• _Exercise data_:

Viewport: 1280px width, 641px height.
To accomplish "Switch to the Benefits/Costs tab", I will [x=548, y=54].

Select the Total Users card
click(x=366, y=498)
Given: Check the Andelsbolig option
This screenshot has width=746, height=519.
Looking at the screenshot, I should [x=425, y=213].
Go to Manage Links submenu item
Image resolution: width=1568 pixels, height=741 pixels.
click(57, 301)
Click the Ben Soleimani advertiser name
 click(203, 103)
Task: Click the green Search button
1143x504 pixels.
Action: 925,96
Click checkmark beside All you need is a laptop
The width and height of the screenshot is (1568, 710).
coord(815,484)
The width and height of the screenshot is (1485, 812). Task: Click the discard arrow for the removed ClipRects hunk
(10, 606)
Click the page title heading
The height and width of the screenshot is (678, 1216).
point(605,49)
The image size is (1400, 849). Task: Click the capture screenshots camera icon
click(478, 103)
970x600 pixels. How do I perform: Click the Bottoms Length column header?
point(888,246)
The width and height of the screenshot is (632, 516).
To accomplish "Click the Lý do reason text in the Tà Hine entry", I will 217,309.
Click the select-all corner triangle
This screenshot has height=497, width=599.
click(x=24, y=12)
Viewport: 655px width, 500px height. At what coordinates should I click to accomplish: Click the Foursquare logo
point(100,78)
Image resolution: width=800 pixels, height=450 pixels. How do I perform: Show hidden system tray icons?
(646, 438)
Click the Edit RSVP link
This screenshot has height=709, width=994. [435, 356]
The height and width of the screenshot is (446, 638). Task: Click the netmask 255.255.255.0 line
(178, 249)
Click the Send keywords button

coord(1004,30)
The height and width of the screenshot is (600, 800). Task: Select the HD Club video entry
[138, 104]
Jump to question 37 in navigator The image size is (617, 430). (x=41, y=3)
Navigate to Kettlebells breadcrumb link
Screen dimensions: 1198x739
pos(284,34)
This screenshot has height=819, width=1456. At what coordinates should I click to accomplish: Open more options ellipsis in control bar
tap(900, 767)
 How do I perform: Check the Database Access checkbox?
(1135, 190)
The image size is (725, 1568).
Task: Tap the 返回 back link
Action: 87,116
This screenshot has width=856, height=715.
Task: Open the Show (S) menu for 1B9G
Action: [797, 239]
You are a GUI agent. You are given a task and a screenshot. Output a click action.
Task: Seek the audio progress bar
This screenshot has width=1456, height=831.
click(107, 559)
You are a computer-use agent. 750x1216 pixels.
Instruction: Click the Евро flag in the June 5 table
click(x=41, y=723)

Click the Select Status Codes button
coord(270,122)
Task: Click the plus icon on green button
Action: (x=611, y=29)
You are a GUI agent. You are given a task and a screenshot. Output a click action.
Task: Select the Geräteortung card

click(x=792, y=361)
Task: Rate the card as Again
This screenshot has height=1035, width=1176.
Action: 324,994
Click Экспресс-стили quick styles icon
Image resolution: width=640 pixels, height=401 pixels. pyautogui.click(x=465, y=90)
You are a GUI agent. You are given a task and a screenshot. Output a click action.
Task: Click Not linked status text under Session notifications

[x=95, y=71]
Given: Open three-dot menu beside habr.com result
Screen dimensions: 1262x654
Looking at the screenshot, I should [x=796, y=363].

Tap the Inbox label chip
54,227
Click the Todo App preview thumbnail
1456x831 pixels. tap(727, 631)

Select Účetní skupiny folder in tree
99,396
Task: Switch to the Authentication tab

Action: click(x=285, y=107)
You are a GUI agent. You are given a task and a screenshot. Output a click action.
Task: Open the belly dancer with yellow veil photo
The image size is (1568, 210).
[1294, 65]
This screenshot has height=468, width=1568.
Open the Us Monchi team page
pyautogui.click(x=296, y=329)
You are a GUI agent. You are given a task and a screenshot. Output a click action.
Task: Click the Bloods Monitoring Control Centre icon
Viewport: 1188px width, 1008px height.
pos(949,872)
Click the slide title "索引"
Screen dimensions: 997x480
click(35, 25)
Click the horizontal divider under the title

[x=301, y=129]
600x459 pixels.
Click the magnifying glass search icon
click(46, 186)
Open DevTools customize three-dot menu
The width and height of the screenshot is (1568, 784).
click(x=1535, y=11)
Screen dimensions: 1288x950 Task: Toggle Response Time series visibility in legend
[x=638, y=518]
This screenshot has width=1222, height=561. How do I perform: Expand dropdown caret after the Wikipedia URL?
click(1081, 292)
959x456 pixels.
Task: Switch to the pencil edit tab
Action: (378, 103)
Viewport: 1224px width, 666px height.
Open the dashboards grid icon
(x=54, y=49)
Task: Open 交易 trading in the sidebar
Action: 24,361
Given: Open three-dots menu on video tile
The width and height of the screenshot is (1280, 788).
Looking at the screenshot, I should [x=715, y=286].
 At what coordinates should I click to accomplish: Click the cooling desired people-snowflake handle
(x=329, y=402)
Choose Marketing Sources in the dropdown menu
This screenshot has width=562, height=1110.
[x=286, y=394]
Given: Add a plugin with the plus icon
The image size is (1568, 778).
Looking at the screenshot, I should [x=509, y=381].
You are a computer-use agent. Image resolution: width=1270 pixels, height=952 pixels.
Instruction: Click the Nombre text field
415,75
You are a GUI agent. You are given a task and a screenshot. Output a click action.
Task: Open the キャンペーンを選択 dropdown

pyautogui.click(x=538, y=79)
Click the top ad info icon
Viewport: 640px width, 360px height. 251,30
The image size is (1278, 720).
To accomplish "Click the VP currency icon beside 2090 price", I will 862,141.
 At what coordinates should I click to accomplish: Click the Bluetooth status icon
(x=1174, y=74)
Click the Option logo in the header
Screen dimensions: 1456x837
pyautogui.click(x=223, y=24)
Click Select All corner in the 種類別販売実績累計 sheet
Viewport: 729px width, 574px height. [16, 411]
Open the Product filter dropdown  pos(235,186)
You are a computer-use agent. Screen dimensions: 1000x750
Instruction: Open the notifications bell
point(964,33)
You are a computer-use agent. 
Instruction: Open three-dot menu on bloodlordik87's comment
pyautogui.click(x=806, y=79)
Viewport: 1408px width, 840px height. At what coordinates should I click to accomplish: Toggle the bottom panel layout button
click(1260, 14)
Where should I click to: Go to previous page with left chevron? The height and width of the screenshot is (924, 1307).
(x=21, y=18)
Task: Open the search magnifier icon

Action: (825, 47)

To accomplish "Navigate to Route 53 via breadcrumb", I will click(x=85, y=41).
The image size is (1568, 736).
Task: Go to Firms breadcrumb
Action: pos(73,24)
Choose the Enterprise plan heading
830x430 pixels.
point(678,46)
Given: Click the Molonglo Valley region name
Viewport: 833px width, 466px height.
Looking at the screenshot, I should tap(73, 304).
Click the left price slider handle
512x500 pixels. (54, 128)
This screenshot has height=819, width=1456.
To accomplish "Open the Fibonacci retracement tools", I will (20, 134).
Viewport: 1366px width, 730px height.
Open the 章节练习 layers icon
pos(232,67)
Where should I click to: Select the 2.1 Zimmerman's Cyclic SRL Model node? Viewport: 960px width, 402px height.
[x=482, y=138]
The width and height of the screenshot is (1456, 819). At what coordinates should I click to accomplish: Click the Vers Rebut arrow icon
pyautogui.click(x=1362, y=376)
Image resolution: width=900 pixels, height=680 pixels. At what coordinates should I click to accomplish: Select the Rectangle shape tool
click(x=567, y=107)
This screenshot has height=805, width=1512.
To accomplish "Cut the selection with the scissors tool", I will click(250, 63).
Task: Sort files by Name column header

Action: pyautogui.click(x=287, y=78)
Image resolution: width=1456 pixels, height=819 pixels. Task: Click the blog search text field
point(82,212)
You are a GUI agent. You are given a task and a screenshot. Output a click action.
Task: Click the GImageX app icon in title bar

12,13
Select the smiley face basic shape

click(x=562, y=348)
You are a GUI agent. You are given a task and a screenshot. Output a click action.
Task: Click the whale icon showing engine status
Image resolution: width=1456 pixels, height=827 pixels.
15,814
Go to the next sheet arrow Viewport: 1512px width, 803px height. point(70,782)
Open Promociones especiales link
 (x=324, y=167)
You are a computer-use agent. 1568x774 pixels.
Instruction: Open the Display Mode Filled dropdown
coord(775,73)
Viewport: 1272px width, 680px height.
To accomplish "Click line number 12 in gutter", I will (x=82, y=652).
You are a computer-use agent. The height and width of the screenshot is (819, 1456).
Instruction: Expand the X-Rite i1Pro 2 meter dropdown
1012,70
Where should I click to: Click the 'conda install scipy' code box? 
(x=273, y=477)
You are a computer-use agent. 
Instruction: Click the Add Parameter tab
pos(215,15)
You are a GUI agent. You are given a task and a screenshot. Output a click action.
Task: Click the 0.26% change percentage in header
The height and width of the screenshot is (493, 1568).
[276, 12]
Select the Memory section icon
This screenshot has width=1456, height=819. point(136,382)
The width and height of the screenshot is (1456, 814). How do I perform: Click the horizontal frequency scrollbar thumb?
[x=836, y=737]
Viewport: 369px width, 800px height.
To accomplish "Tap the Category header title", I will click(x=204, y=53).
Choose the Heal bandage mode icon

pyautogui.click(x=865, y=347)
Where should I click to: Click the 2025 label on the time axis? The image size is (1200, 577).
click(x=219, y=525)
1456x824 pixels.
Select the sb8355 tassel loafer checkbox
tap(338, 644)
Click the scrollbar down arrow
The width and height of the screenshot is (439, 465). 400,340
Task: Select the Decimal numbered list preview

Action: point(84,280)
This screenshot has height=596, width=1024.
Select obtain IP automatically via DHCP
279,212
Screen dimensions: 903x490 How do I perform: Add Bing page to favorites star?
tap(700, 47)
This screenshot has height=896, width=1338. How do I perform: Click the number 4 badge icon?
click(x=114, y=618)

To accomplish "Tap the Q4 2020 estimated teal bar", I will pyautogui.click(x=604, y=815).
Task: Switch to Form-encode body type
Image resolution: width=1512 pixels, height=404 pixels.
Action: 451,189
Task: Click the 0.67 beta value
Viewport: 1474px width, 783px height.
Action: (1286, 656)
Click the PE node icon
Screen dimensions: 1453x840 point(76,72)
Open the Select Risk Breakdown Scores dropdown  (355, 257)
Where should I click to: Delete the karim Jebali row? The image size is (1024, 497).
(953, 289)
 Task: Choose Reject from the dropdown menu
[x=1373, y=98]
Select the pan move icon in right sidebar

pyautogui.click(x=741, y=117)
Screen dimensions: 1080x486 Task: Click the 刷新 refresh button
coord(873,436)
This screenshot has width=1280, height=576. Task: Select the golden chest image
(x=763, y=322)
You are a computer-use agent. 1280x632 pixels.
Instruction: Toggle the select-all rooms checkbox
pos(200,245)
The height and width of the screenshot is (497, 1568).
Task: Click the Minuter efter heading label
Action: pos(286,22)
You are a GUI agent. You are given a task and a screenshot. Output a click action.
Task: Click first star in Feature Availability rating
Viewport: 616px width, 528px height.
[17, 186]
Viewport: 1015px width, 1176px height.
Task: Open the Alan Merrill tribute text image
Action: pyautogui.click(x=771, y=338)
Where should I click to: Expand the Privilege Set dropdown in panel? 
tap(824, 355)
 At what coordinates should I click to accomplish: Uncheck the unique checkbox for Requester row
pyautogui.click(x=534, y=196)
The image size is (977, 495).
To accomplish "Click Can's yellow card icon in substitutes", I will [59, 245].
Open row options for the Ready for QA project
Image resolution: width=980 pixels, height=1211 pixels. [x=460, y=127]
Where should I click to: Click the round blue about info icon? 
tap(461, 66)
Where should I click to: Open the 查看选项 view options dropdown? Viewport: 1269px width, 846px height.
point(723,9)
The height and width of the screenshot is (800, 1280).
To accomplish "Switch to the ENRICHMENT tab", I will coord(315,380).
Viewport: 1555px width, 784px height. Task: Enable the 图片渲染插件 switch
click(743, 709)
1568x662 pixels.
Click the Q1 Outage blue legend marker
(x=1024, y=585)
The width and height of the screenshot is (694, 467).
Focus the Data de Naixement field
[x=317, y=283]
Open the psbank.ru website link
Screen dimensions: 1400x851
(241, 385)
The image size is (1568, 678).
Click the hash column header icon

• _Task to complete_: Please return, unchanged, the lines of the material from the line with "This screenshot has height=596, width=1024." to the line with "(x=763, y=322)", including both of those lines.

• _Final result_:
This screenshot has height=596, width=1024.
Select obtain IP automatically via DHCP
279,212
Screen dimensions: 903x490 How do I perform: Add Bing page to favorites star?
tap(700, 47)
This screenshot has height=896, width=1338. How do I perform: Click the number 4 badge icon?
click(x=114, y=618)

To accomplish "Tap the Q4 2020 estimated teal bar", I will pyautogui.click(x=604, y=815).
Task: Switch to Form-encode body type
Image resolution: width=1512 pixels, height=404 pixels.
Action: 451,189
Task: Click the 0.67 beta value
Viewport: 1474px width, 783px height.
Action: (1286, 656)
Click the PE node icon
Screen dimensions: 1453x840 point(76,72)
Open the Select Risk Breakdown Scores dropdown  (355, 257)
Where should I click to: Delete the karim Jebali row? The image size is (1024, 497).
(953, 289)
 Task: Choose Reject from the dropdown menu
[x=1373, y=98]
Select the pan move icon in right sidebar

pyautogui.click(x=741, y=117)
Screen dimensions: 1080x486 Task: Click the 刷新 refresh button
coord(873,436)
This screenshot has width=1280, height=576. Task: Select the golden chest image
(x=763, y=322)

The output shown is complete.